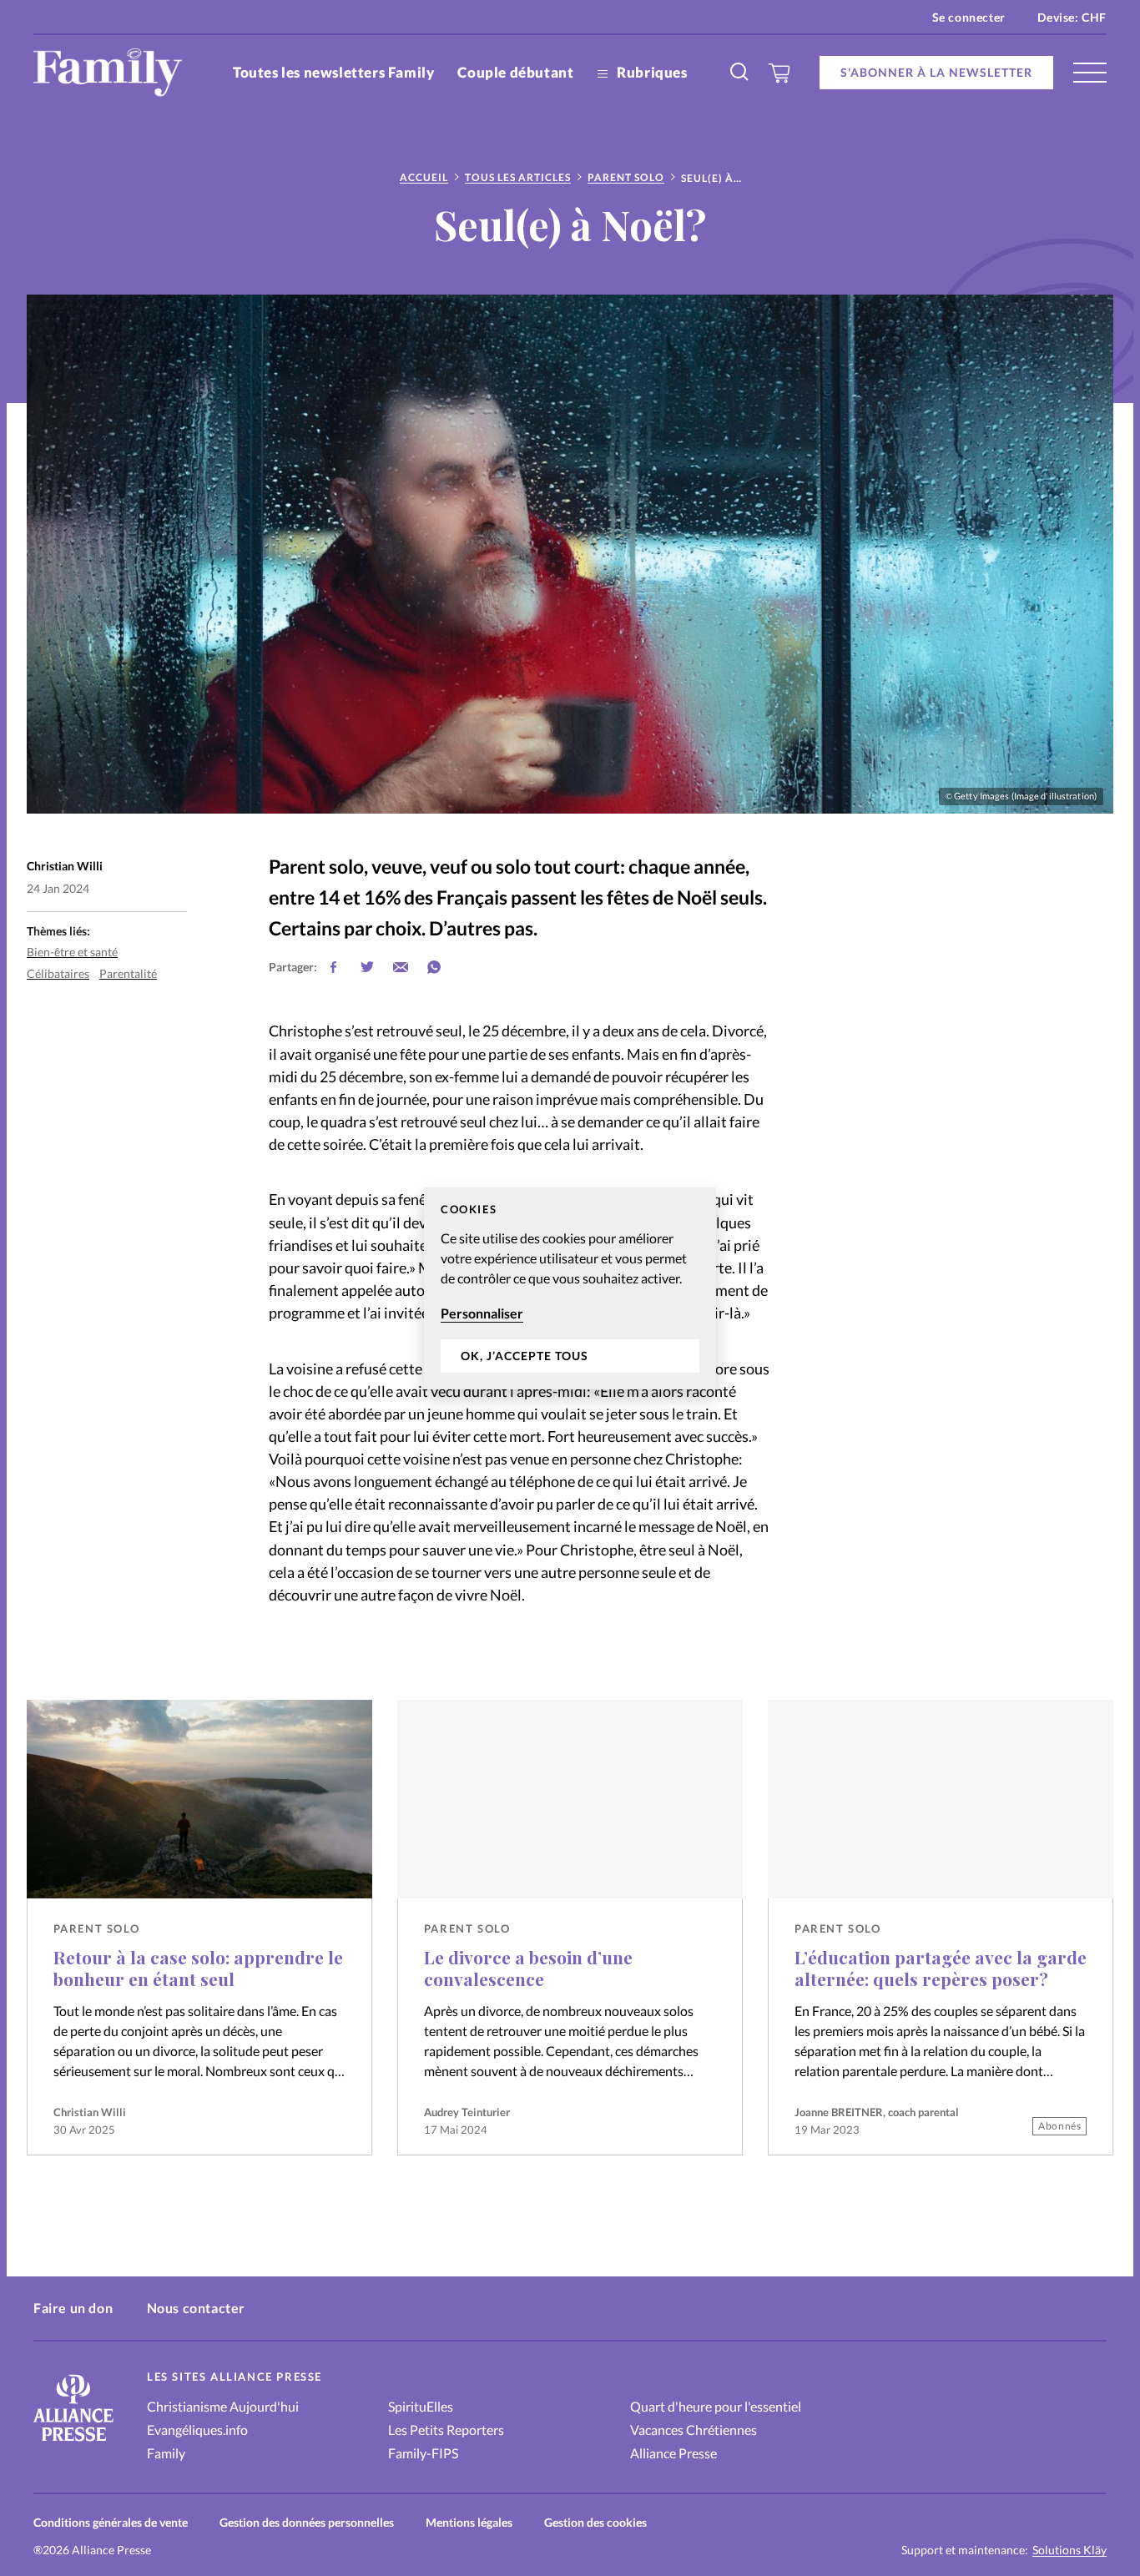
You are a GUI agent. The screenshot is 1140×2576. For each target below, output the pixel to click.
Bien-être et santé (72, 952)
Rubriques (651, 72)
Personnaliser (482, 1313)
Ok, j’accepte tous (524, 1355)
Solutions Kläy (1069, 2550)
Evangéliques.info (197, 2429)
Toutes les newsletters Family (333, 72)
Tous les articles (518, 177)
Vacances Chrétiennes (693, 2429)
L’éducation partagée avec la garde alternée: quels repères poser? (940, 1967)
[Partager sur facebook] (334, 967)
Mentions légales (469, 2522)
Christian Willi (89, 2112)
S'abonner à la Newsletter (936, 72)
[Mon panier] (780, 72)
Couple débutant (515, 72)
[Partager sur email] (401, 967)
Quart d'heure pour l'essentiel (715, 2406)
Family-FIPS (423, 2453)
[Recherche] (740, 72)
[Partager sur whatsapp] (434, 967)
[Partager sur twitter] (367, 967)
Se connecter (969, 17)
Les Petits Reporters (446, 2429)
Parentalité (128, 973)
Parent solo (626, 177)
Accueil (424, 177)
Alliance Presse (673, 2453)
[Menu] (1090, 73)
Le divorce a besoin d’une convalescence (528, 1967)
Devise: (1072, 17)
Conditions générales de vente (110, 2522)
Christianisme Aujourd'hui (223, 2406)
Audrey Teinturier (467, 2112)
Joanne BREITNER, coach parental (876, 2112)
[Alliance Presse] (73, 2443)
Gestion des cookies (595, 2522)
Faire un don (73, 2308)
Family (166, 2453)
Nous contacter (196, 2308)
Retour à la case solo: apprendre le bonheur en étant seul (198, 1967)
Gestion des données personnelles (306, 2522)
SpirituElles (420, 2406)
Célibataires (58, 973)
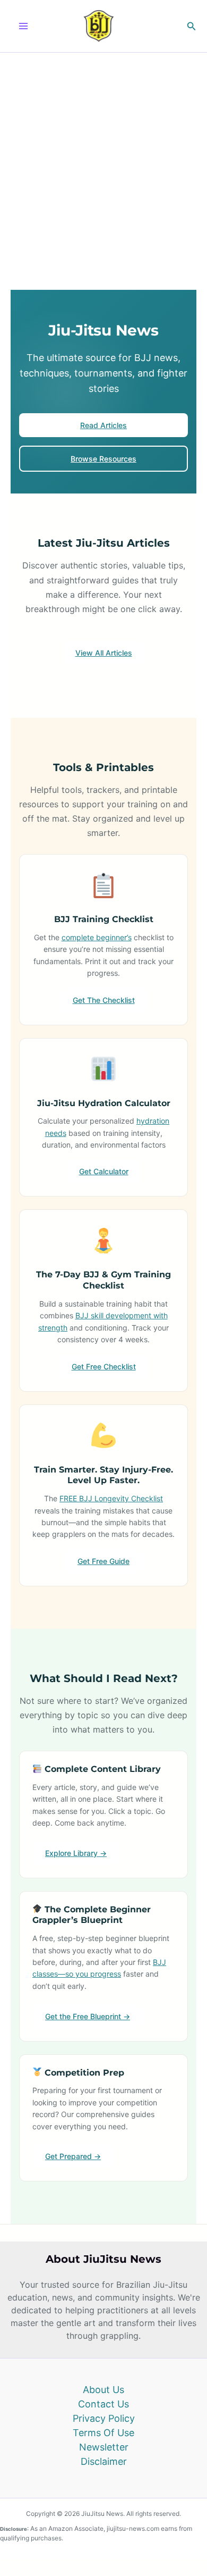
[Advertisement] (103, 161)
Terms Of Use (103, 2432)
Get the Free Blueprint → (87, 2016)
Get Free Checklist (104, 1366)
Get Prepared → (73, 2156)
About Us (103, 2389)
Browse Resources (103, 458)
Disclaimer (104, 2461)
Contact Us (103, 2404)
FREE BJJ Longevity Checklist (111, 1498)
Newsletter (103, 2447)
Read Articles (103, 425)
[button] (191, 26)
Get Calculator (103, 1171)
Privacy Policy (104, 2418)
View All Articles (103, 652)
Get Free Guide (103, 1561)
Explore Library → (76, 1853)
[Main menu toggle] (23, 26)
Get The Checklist (104, 1000)
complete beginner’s (97, 937)
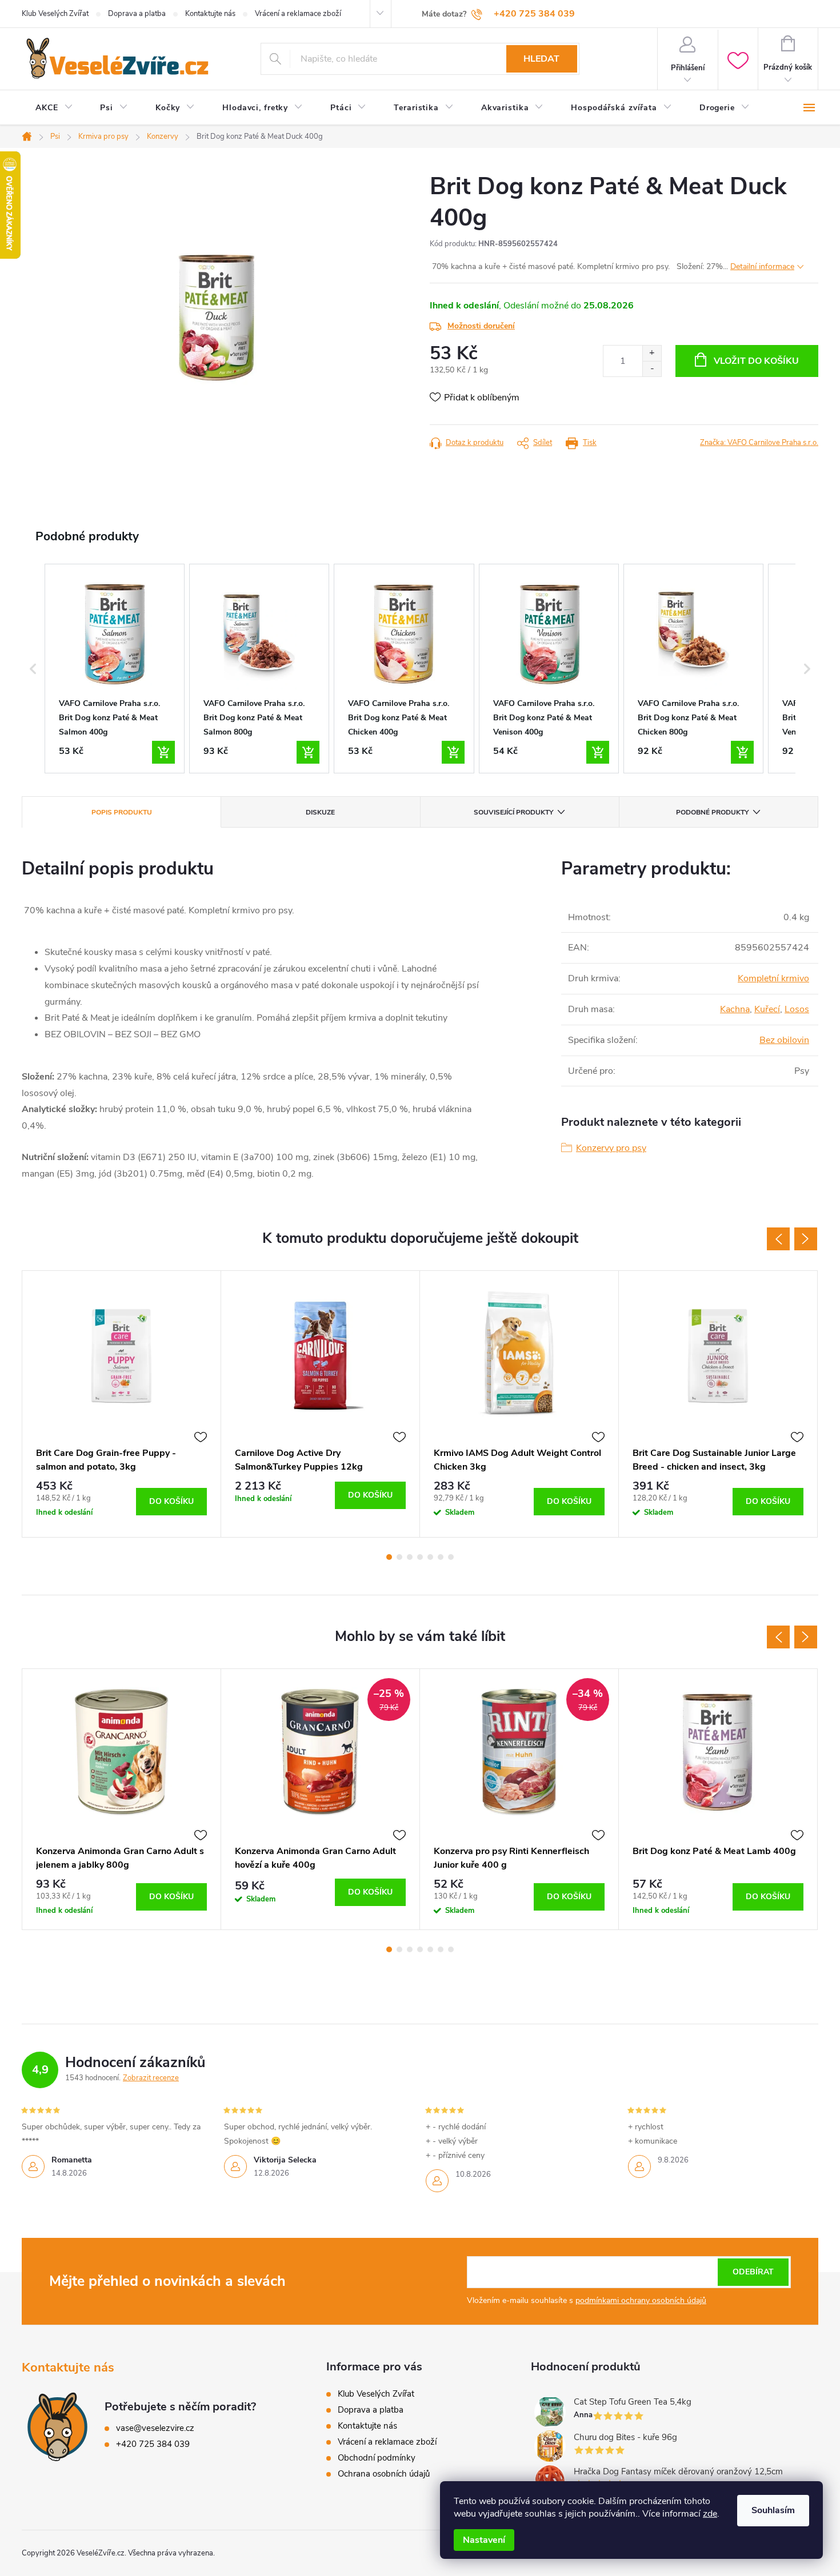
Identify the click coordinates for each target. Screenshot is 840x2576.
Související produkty (513, 812)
= = = = = = =
Set down, unchanged, only those lines above that fall between the line with "Ok, j’accepte tous (524, 1355)" and the line with "Retour à la", the two end lines included.

(Written solution)
Ok, j’accepte tous (524, 1355)
Solutions Kläy (1069, 2550)
Evangéliques.info (197, 2429)
Toutes les newsletters Family (333, 72)
Tous les articles (518, 177)
Vacances Chrétiennes (693, 2429)
L’éducation partagée avec la garde alternée: quels repères poser? (940, 1967)
[Partager sur facebook] (334, 967)
Mentions légales (469, 2522)
Christian Willi (89, 2112)
S'abonner à la Newsletter (936, 72)
[Mon panier] (780, 72)
Couple débutant (515, 72)
[Partager sur email] (401, 967)
Quart d'heure pour l'essentiel (715, 2406)
Family-FIPS (423, 2453)
[Recherche] (740, 72)
[Partager sur whatsapp] (434, 967)
[Partager sur twitter] (367, 967)
Se connecter (969, 17)
Les Petits Reporters (446, 2429)
Parentalité (128, 973)
Parent solo (626, 177)
Accueil (424, 177)
Alliance Presse (673, 2453)
[Menu] (1090, 73)
Le divorce a besoin d’une convalescence (528, 1967)
Devise: (1072, 17)
Conditions générales de vente (110, 2522)
Christianisme Aujourd'hui (223, 2406)
Audrey Teinturier (467, 2112)
Joanne BREITNER, coach parental (876, 2112)
[Alliance Presse] (73, 2443)
Gestion des cookies (595, 2522)
Faire un don (73, 2308)
Family (166, 2453)
Nous contacter (196, 2308)
Retour à la case solo: apprendre le bonheur en étant seul (198, 1967)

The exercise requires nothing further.